SOURCE RECORDS section start

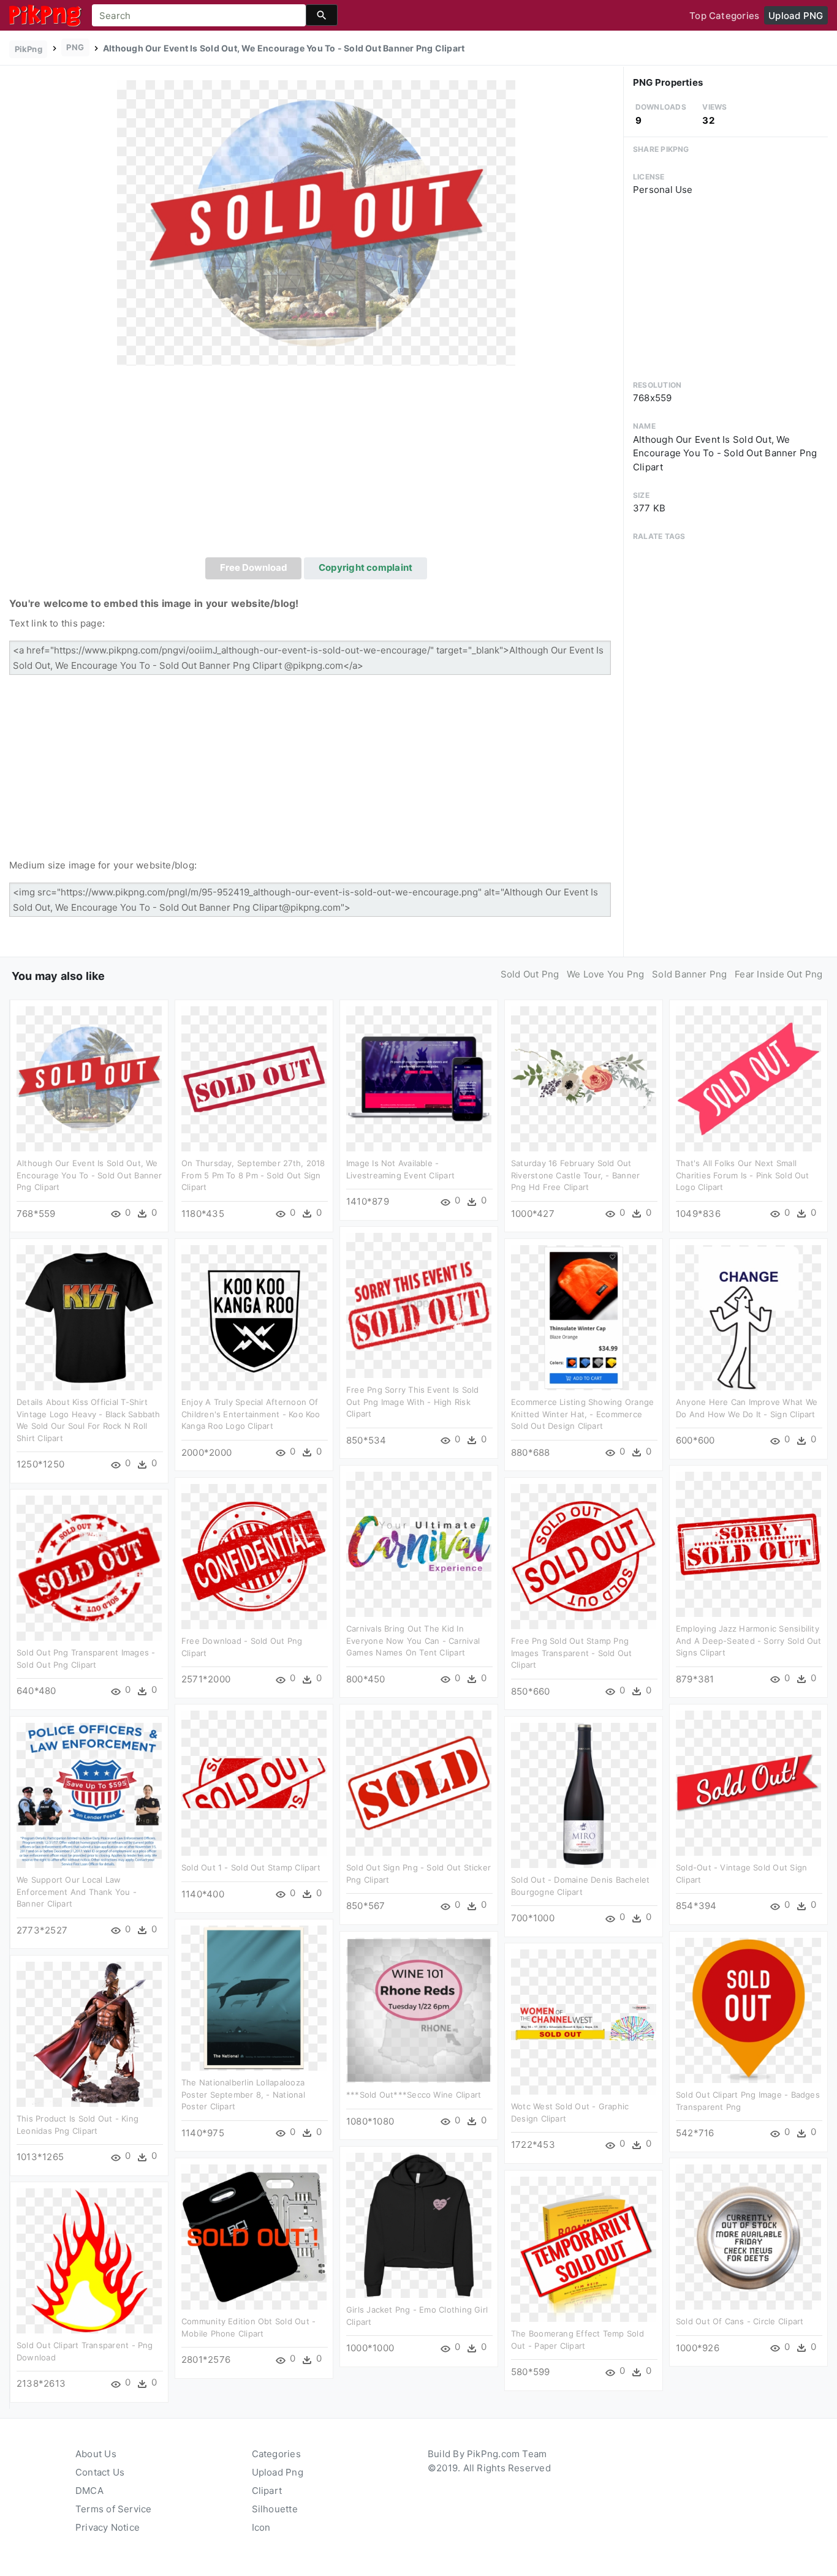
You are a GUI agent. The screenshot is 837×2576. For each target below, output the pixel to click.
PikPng (28, 49)
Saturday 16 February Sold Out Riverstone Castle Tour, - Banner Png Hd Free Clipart (575, 1175)
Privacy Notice (107, 2527)
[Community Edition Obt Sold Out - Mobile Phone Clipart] (254, 2236)
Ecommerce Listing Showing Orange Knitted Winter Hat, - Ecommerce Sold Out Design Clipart (582, 1414)
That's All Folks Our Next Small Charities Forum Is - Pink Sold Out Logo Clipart (742, 1175)
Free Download (253, 567)
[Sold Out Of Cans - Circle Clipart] (748, 2236)
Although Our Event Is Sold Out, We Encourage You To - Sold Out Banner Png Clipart (89, 1175)
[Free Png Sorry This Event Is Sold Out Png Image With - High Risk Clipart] (418, 1305)
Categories (276, 2454)
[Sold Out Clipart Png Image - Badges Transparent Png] (748, 2010)
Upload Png (277, 2472)
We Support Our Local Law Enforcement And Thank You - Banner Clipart (77, 1891)
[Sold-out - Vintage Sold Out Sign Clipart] (748, 1782)
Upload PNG (795, 15)
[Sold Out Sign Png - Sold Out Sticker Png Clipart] (418, 1782)
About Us (95, 2454)
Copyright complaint (365, 567)
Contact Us (99, 2472)
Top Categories (724, 15)
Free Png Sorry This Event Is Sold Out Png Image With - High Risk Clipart (412, 1401)
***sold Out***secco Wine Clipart (413, 2095)
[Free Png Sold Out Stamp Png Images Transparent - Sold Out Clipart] (583, 1556)
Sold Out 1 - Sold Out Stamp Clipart (250, 1867)
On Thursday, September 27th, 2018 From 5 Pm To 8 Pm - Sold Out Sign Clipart (253, 1175)
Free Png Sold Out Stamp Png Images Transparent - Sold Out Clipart (571, 1653)
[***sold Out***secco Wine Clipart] (418, 2010)
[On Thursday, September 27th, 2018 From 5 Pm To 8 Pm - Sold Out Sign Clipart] (254, 1078)
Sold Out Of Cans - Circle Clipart (739, 2321)
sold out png (530, 974)
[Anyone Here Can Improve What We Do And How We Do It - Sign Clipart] (748, 1317)
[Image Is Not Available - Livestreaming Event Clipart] (418, 1078)
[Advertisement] (316, 465)
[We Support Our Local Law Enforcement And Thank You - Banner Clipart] (89, 1795)
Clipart (267, 2490)
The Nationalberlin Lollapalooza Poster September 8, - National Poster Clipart (243, 2094)
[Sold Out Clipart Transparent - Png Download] (89, 2260)
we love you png (605, 974)
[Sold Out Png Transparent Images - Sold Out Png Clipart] (89, 1567)
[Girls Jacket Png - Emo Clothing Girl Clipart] (418, 2225)
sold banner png (689, 974)
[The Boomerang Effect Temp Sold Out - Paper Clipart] (583, 2248)
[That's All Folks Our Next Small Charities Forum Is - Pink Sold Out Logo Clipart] (748, 1078)
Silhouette (275, 2509)
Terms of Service (113, 2509)
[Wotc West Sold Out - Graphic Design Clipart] (583, 2021)
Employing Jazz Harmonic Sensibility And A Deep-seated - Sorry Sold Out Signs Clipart (749, 1640)
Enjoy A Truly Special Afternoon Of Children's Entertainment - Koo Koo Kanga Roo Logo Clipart (250, 1414)
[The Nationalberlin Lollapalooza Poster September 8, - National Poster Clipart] (254, 1997)
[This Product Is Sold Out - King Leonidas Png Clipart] (89, 2033)
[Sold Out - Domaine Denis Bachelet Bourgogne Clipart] (583, 1795)
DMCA (89, 2490)
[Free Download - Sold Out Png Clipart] (254, 1556)
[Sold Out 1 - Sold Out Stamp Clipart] (254, 1782)
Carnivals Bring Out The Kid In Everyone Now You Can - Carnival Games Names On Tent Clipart (413, 1640)
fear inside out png (778, 974)
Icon (261, 2527)
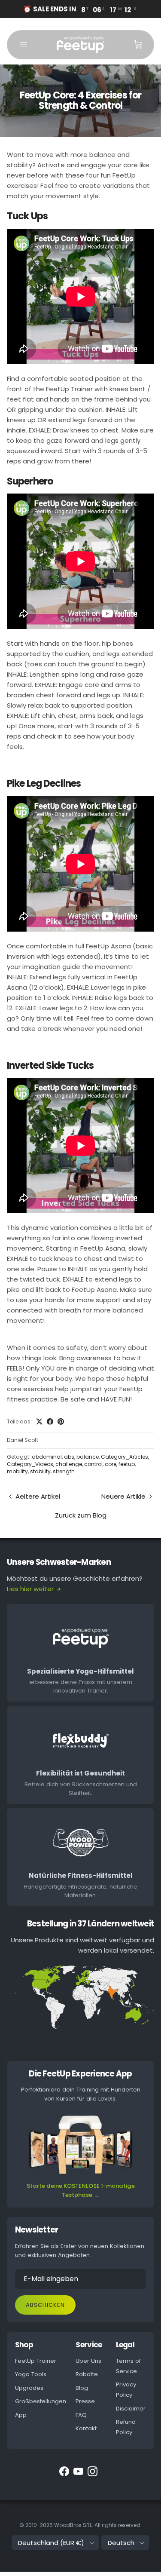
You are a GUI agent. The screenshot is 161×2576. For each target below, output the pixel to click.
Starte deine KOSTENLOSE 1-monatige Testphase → (81, 2190)
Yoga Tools (30, 2374)
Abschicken (45, 2305)
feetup (126, 1464)
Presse (85, 2401)
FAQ (81, 2415)
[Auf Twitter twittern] (39, 1421)
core (110, 1464)
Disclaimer (131, 2408)
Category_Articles (124, 1456)
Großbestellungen (40, 2401)
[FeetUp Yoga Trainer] (80, 44)
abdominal (47, 1456)
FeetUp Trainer (35, 2361)
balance (87, 1456)
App (21, 2415)
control (93, 1464)
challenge (68, 1464)
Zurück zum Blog (80, 1515)
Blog (82, 2388)
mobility (17, 1471)
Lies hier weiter (30, 1588)
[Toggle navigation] (23, 44)
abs (69, 1456)
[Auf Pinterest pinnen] (61, 1421)
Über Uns (88, 2361)
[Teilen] (50, 1421)
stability (40, 1471)
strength (64, 1471)
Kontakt (86, 2428)
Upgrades (29, 2388)
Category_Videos (30, 1464)
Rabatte (87, 2374)
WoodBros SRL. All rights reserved (97, 2525)
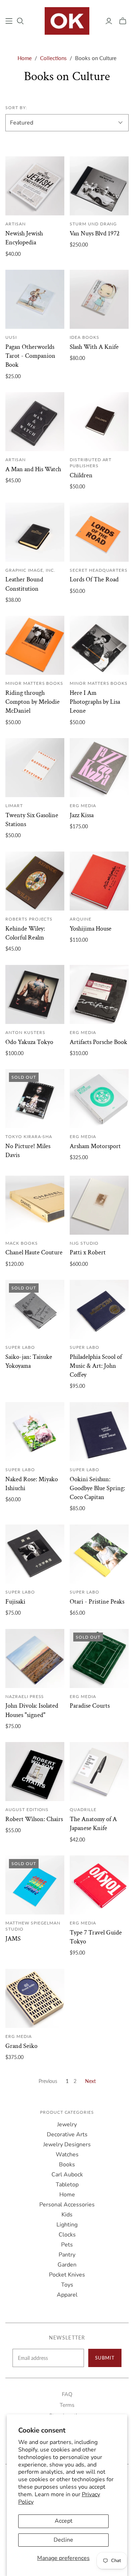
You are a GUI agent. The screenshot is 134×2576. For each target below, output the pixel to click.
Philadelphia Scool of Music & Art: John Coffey (96, 1366)
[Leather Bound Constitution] (34, 532)
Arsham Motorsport (95, 1146)
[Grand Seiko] (34, 1998)
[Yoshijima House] (99, 881)
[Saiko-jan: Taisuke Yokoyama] (34, 1309)
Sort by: (16, 107)
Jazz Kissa (82, 815)
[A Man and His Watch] (34, 421)
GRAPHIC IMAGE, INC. (30, 570)
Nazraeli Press (24, 1696)
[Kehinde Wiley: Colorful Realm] (34, 881)
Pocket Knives (67, 2275)
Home (25, 58)
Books (67, 2164)
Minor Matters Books (34, 683)
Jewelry (67, 2124)
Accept (64, 2521)
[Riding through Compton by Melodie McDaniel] (34, 645)
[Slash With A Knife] (99, 299)
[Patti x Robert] (99, 1205)
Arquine (80, 919)
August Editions (27, 1809)
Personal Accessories (67, 2205)
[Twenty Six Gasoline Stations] (34, 767)
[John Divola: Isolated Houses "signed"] (34, 1658)
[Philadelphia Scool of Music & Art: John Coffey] (99, 1309)
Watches (67, 2154)
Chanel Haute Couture (34, 1252)
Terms (67, 2405)
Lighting (67, 2225)
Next (90, 2081)
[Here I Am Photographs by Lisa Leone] (99, 645)
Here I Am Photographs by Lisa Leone (95, 702)
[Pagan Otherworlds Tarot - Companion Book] (34, 299)
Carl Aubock (67, 2175)
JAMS (13, 1939)
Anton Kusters (25, 1032)
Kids (67, 2215)
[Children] (99, 421)
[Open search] (20, 21)
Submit (105, 2358)
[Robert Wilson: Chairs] (34, 1771)
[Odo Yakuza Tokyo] (34, 994)
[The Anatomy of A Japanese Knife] (99, 1771)
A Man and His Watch (33, 469)
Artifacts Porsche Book (98, 1042)
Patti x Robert (88, 1252)
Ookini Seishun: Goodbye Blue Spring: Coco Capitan (97, 1488)
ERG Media (83, 805)
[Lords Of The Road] (99, 532)
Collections (53, 58)
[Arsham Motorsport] (99, 1098)
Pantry (67, 2255)
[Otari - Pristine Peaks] (99, 1554)
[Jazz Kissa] (99, 767)
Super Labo (20, 1347)
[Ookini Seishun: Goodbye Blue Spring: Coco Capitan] (99, 1431)
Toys (67, 2285)
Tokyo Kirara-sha (28, 1136)
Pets (67, 2245)
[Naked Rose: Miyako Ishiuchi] (34, 1431)
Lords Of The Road (94, 579)
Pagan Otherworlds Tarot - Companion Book (30, 356)
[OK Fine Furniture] (67, 20)
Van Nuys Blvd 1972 (95, 233)
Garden (67, 2265)
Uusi (11, 337)
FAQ (67, 2394)
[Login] (109, 21)
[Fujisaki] (34, 1554)
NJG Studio (84, 1243)
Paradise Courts (90, 1706)
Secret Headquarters (99, 570)
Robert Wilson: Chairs (34, 1819)
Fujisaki (15, 1601)
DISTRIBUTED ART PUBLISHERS (90, 462)
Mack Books (21, 1243)
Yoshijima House (90, 928)
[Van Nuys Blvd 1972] (99, 185)
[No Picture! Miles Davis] (34, 1098)
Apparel (67, 2295)
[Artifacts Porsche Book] (99, 994)
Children (81, 475)
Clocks (67, 2235)
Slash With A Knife (94, 347)
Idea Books (84, 337)
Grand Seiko (21, 2046)
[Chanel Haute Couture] (34, 1205)
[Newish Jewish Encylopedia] (34, 185)
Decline (63, 2540)
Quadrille (83, 1809)
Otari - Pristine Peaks (97, 1601)
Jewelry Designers (67, 2144)
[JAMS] (34, 1884)
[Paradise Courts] (99, 1658)
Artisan (15, 223)
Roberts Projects (29, 919)
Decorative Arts (67, 2134)
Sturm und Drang (93, 223)
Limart (14, 805)
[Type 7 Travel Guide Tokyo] (99, 1884)
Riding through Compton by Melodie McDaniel (32, 702)
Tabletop (67, 2185)
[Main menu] (9, 21)
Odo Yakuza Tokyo (29, 1042)
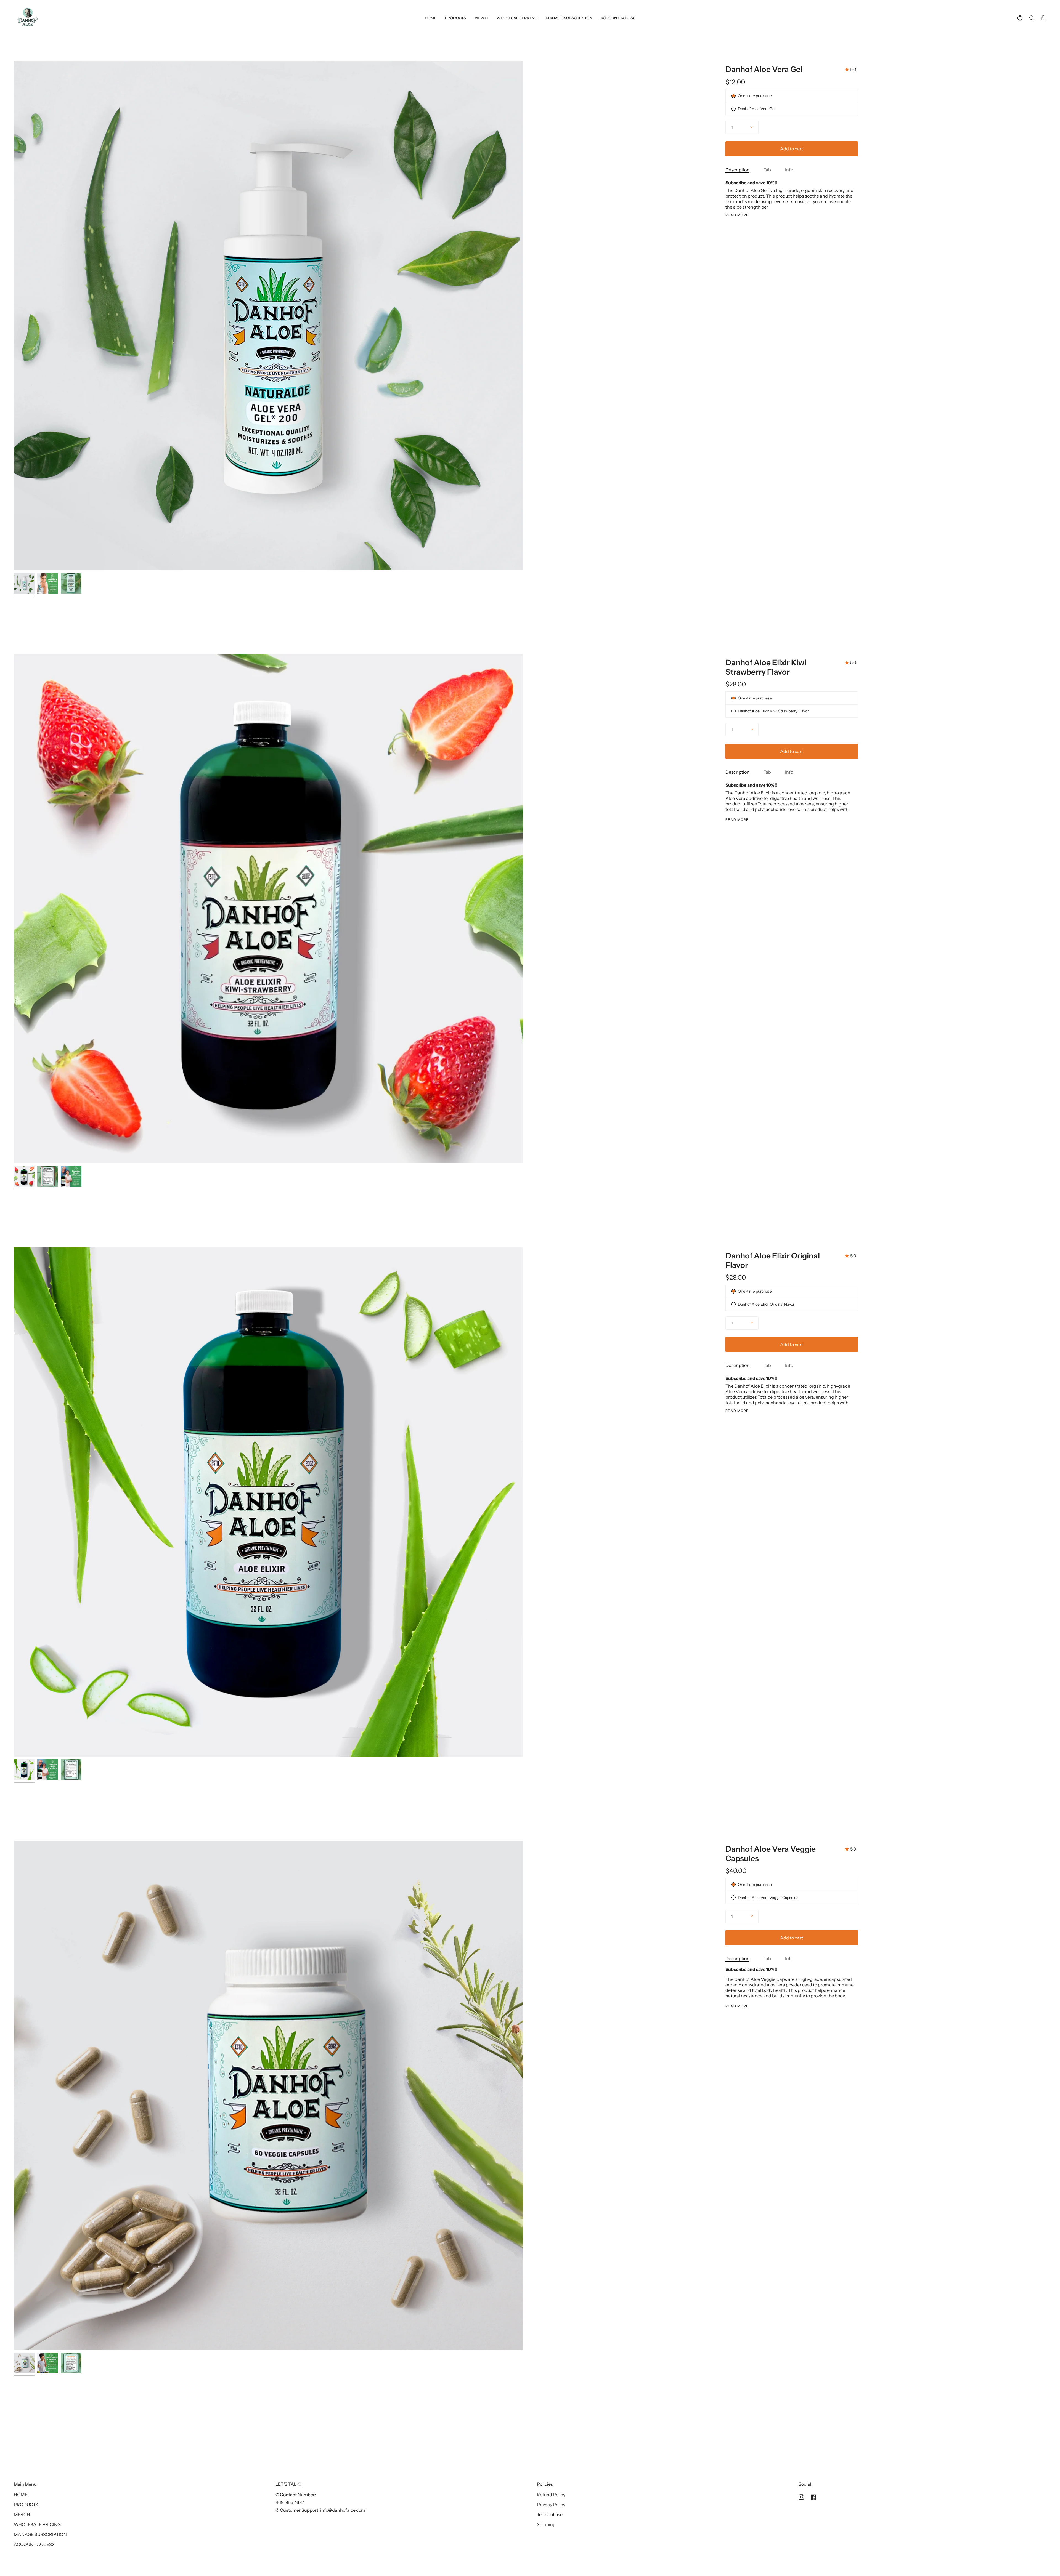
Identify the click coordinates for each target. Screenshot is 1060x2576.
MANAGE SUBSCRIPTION (40, 2534)
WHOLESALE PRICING (37, 2524)
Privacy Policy (551, 2504)
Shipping (546, 2524)
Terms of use (550, 2514)
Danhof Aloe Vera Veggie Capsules (770, 1853)
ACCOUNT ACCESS (34, 2544)
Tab (767, 169)
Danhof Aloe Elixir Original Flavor (772, 1260)
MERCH (22, 2514)
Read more (737, 215)
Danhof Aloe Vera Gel (763, 69)
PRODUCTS (26, 2504)
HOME (21, 2494)
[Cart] (1043, 18)
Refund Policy (551, 2494)
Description (737, 169)
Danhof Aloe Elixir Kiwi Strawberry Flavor (765, 667)
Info (789, 169)
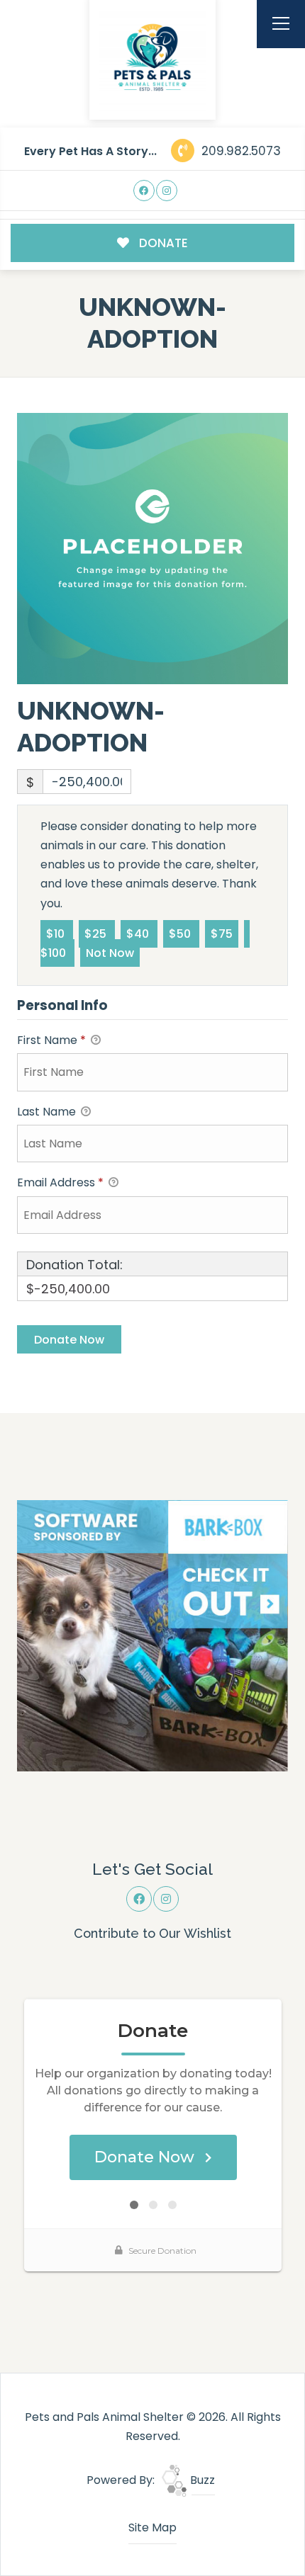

SOURCE RECORDS section end

* WORK TO BE COMPLETED:
Print only the lines from the first line of the data above through the one containing "Privacy Notice (107, 2527)", exactly as they are, with pictures omitted.

* SOLUTION FOR THIS PROBLEM:
You are a GUI agent. The screenshot is 837×2576. For each target below, output the pixel to click.
PikPng (28, 49)
Saturday 16 February Sold Out Riverstone Castle Tour, - Banner Png Hd Free Clipart (575, 1175)
Privacy Notice (107, 2527)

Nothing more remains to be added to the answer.